What you will do
Starting with the line that has "Screen dimensions: 1190x816" and finishing with the line that has "Flow requires these", set down each line below exactly. Pictures are not copied.
[The input Boundary: Start]
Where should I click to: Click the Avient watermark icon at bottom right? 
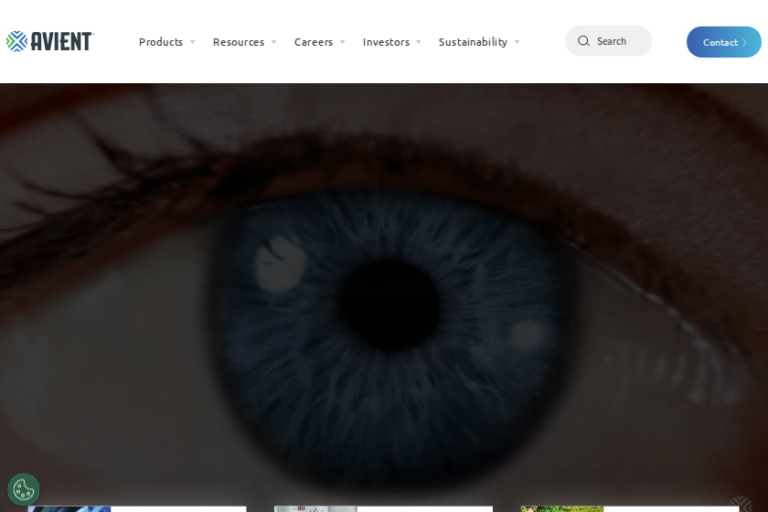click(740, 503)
[The input Boundary: End]
[The input Boundary: Start]
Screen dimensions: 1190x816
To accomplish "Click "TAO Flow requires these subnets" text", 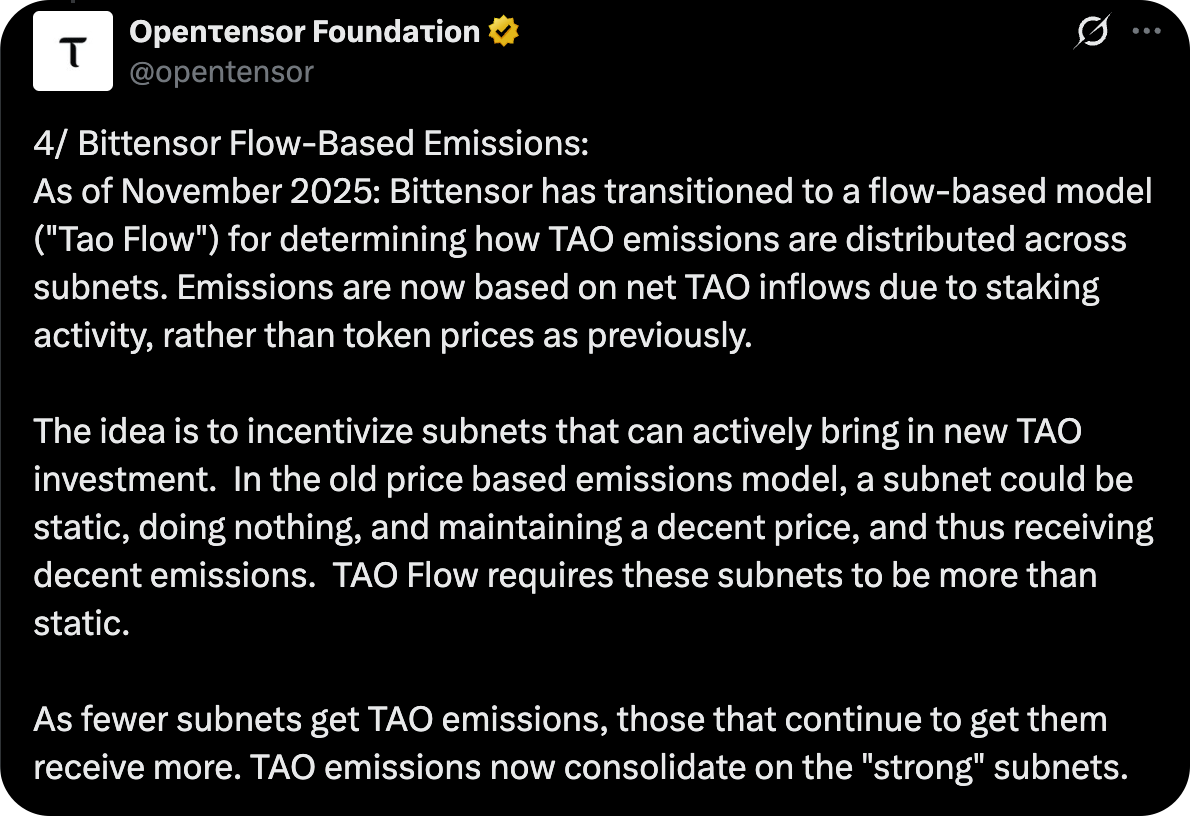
[The input Boundary: End]
[The input Boundary: Start]
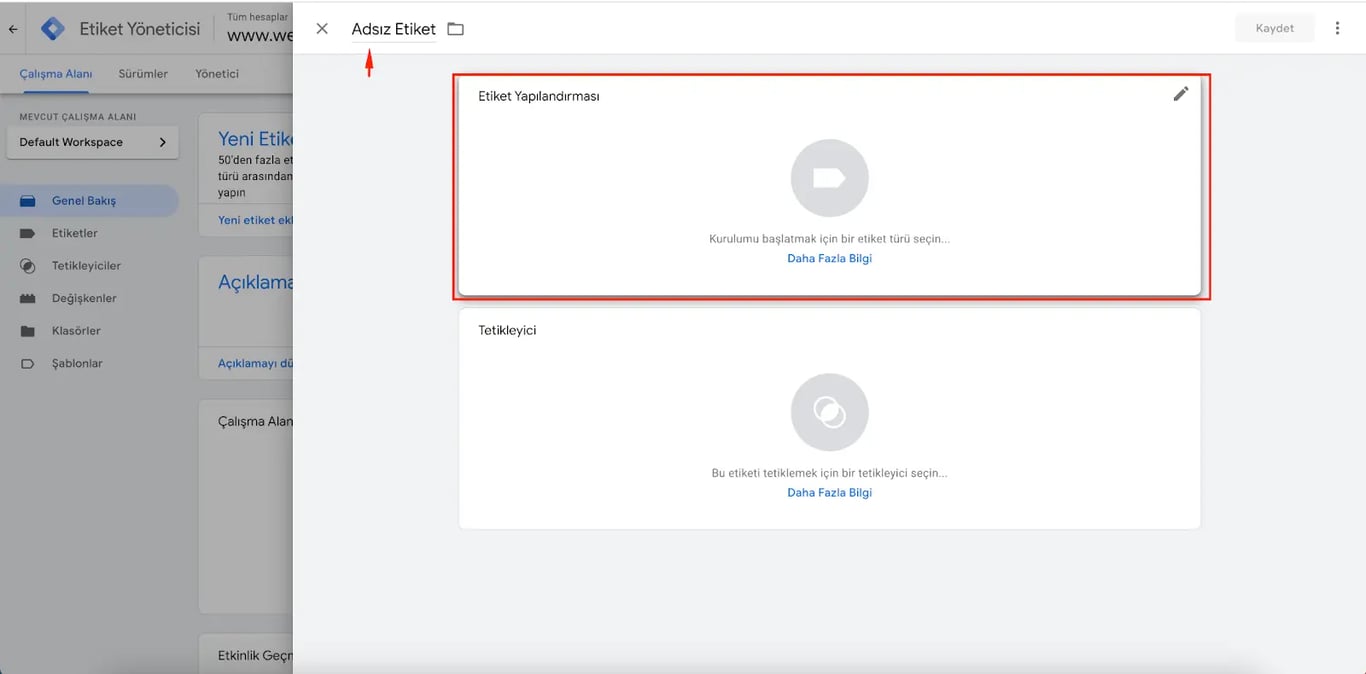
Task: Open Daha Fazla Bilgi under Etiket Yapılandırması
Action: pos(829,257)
[The input Boundary: End]
Response area
Screen dimensions: 1190x816
To accomplish "Click "TAO Flow requires these subnets" text", 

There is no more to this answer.